EXERCISE OBJECTIVE: Using the listing below, print exactly everything from the line with "Task: Open external" down to the line with "Viewport: 897px width, 739px height.", both included, and nothing more.

RECORDS TO USE:
"""

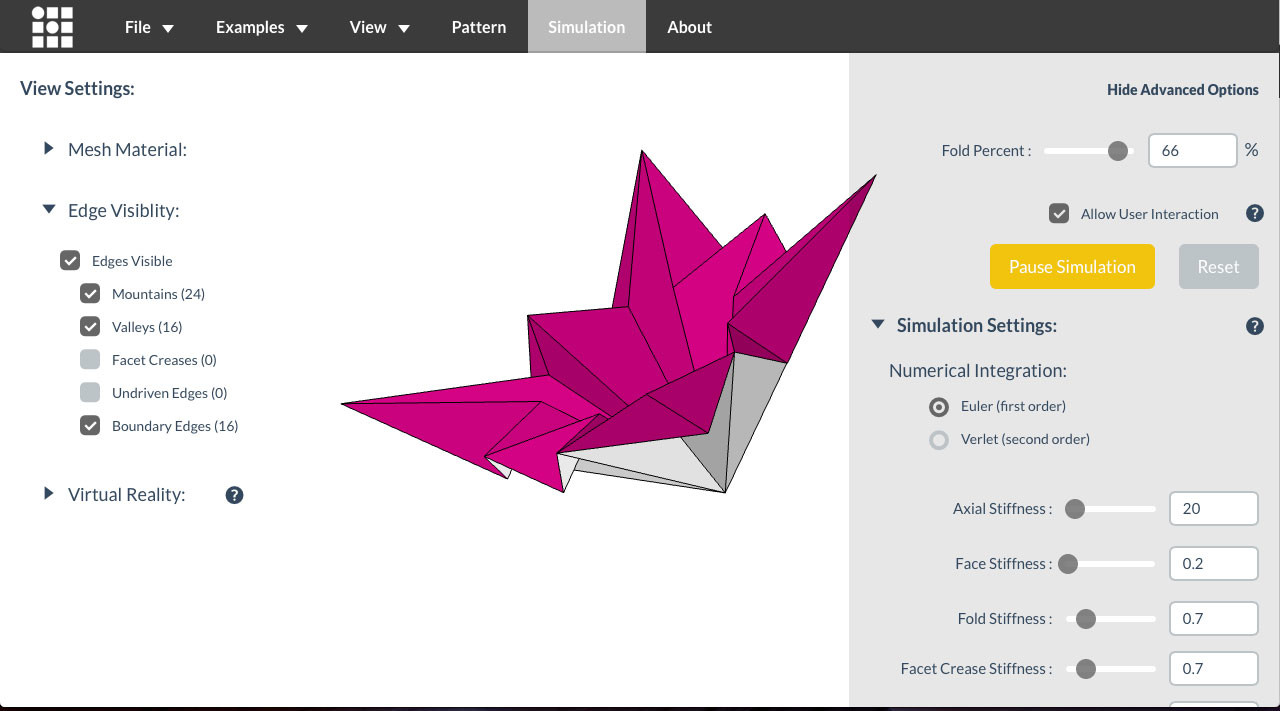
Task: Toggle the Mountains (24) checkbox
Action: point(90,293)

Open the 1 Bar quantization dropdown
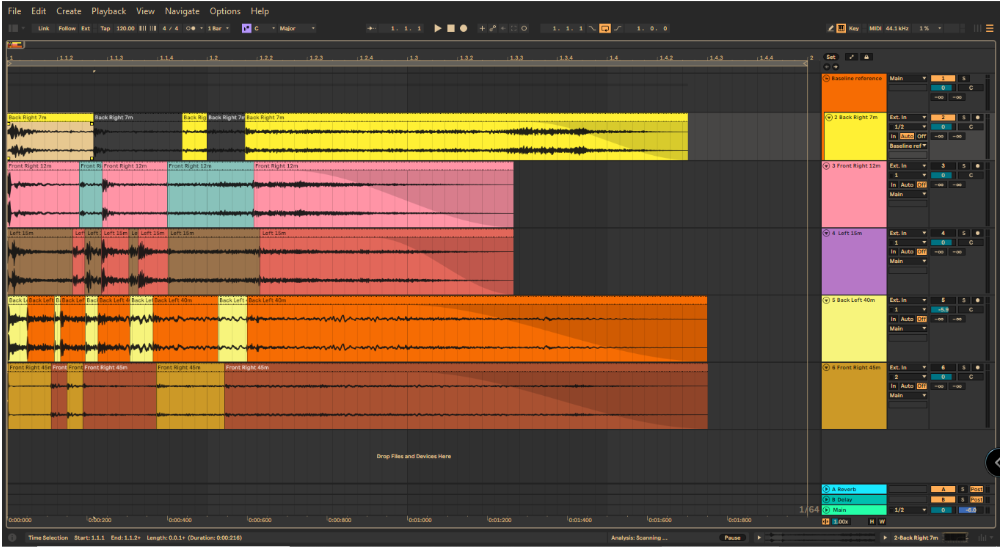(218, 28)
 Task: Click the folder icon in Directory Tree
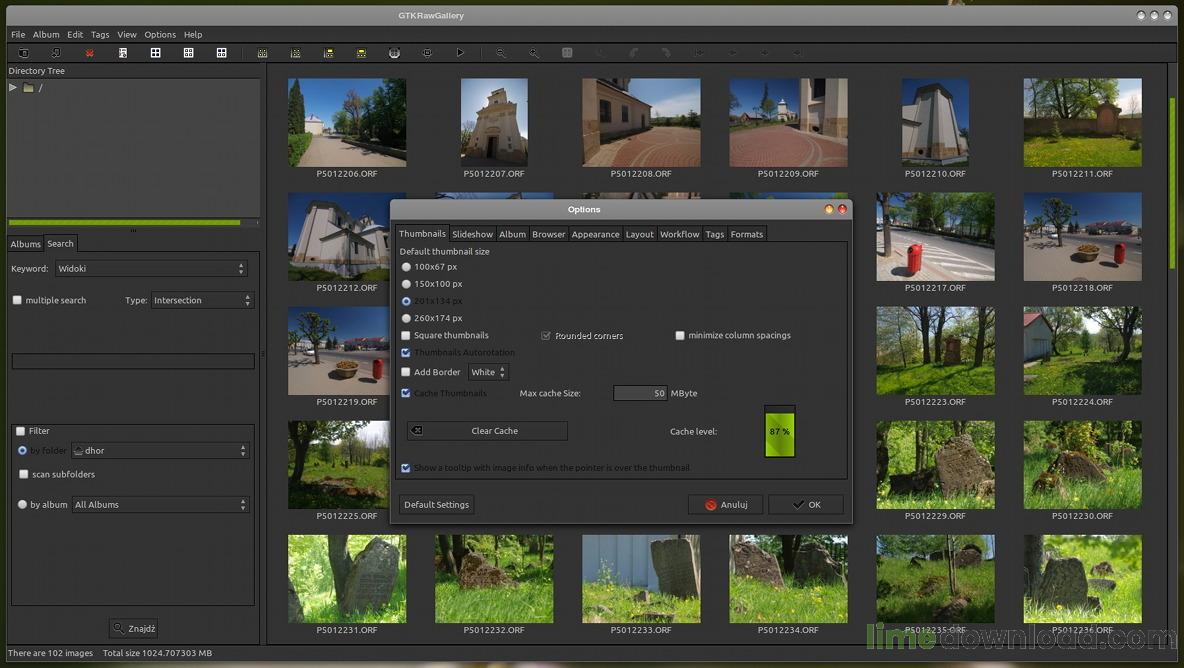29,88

"""
"""

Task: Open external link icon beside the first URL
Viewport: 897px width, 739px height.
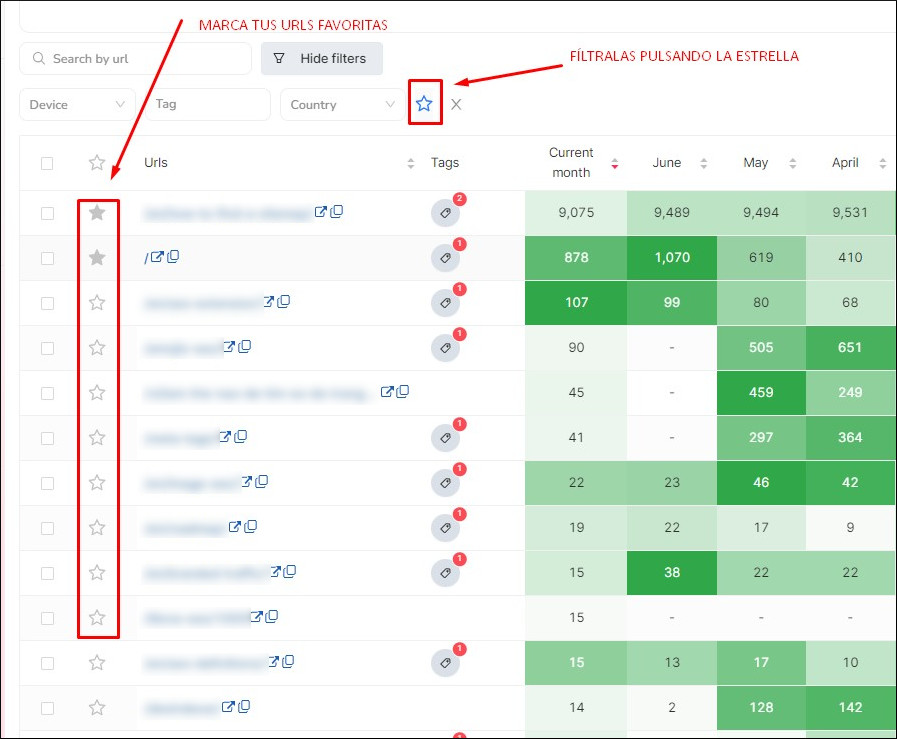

"""

RESULT FOR THIS TASK:
Task: Open external link icon beside the first URL
Viewport: 897px width, 739px height.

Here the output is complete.